De repente, la otra amiga de los que se habían ido interceptó el ascensor y se sorprendió al ver ese hipo de llanto incontrolado. También ella tenía los ojos húmedos, pero ella llevaba veinte años más de experiencia en despedidas.

No es que llorara la despedida. Lloraba the bells, porque de repente entendió que tocaban por ella, y que la vida se convertiría en una larga y periódica comitiva de despedidas. Se podía aprender a despedirse? ...En realidad, no conocía tanto a esos vecinos, que por aquellos guiños de la vida tenían que ser de Barcelona...

Pero al verles dentro del taxi vio su propia existencia en el asiento de atrás de un taxi de cristales herméticos, siempre con prisas, empezando de nuevo cada poco y despidiéndose eternamente.
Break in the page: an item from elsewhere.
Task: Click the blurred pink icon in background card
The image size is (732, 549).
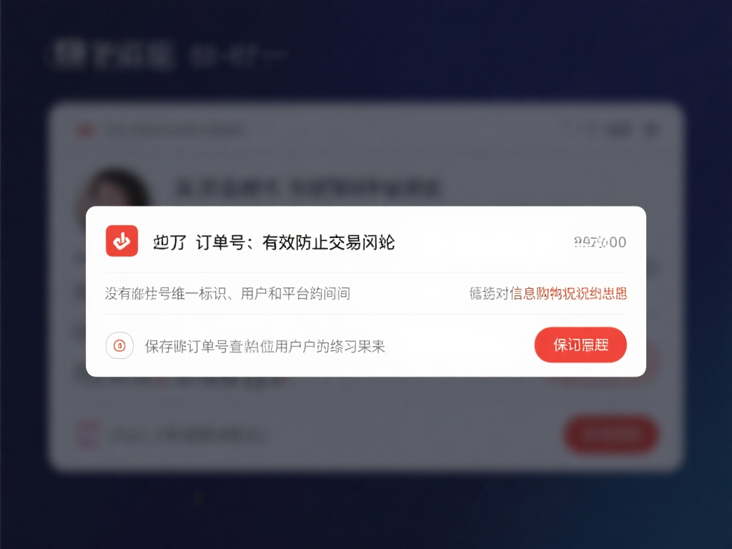Action: (x=88, y=435)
Era eso factible? Pero estaba tan enganchada a la oportunidad de lo nuevo que tenía una relación dual con la identidad geográfica.


@%!!$%@@&**!!##!*$@@!!!

Los últimos días en Nueva York habían sido de un total relax. Nueva York en Julio huele a Barcelona, a Barceloneta. La gente deambula por las calles con la frescura del adolescente veraniego. Nueva York, es hogar, paradoja. Ruido sí, pero era una cuna internacional plácida, y lo más importante, era vida. Nunca fallaba, era una garantía.
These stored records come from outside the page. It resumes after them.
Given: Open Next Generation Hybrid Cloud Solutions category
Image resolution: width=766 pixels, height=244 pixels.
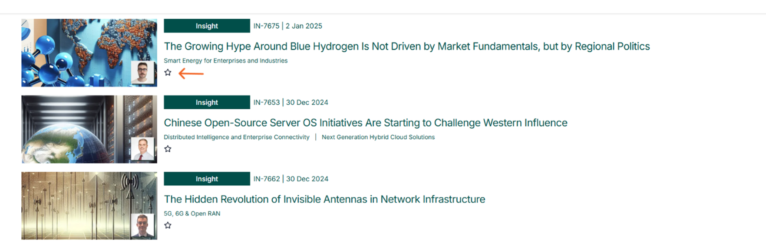Looking at the screenshot, I should tap(378, 137).
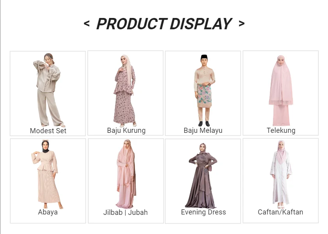Go to the Evening Dress label
This screenshot has width=328, height=234.
203,212
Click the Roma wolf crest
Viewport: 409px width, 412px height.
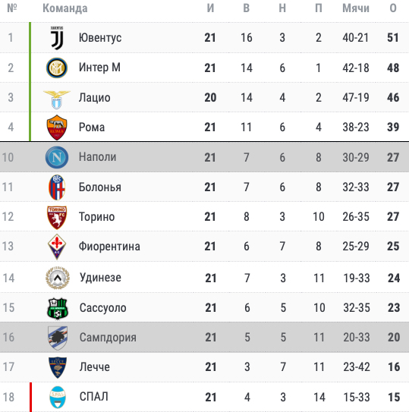(57, 127)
Poco a poco los prejuicios europeos habían resbalado. Henri-Lévy (American Vertigo, 2006) decía algo así como que Estados Unidos era el único sitio donde uno podía ver simultáneamente a sus propios antepasados a la vez que el futuro de la sociedad. Esta era la magia singular del país, sentirse rodeado de pasado y futuro a la vez, o sea, presente continuo, contextualizado, tierra, fiiiirmes!

Y como no, en este presente continuo había continuas celebraciones, continuas despedidas,...Con acento turco esa otra amiga de los vecinos, antes de salir del ascensor le soltó ¨and don´t feel a stranger¨. No se sentía como una extraña, simplemente, su estómago estaba experimentando uno de esos pocos instantes en que uno se sabe vivo, había visto algo, algo muy fuerte, como un trazo de muerte, o bueno, un latigazo de vida. O sea a esa realidad abismal en la que de repente no hay nada más que el envoltorio de uno mismo. Nada más sirve, nadie, sólo uno, sí, la levedad. Sus circunstancias y ella misma, diría Ortega.

A partir de entonces desbancó la injusticia, no era injusto ir conociendo los seres más bellos y saberlos caducos en el primer beso de saludo. Era la construcción del yo. Empezó a imaginarse los primeros inmigrantes irlandeses, alemanes, italianos llegando a Nueva Inglaterra y eso le reconfortó en lo más íntimo, en los genes, probablemente.

El antiguo paradigma se basaba en la vuelta.
Qué hacer en este nuevo paradigma que vetaba la vuelta? Cómo referenciar la propia existencia sin unas latitudes geográficas? Sin un volver, la vida estaba palpable en el aire. No quedaba más remedio que vivirla.